_Listed entries_
══════

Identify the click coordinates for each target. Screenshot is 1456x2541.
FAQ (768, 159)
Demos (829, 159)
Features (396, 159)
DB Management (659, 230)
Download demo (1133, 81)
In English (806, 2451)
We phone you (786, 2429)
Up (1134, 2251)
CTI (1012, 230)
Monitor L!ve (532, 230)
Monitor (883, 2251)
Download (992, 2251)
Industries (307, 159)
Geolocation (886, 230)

══════

_Task to carry out_
Reproduce only the lines running from the one that contains "Download demo (1133, 81)" to the last line of the records.

_Your response_
Download demo (1133, 81)
In English (806, 2451)
We phone you (786, 2429)
Up (1134, 2251)
CTI (1012, 230)
Monitor L!ve (532, 230)
Monitor (883, 2251)
Download (992, 2251)
Industries (307, 159)
Geolocation (886, 230)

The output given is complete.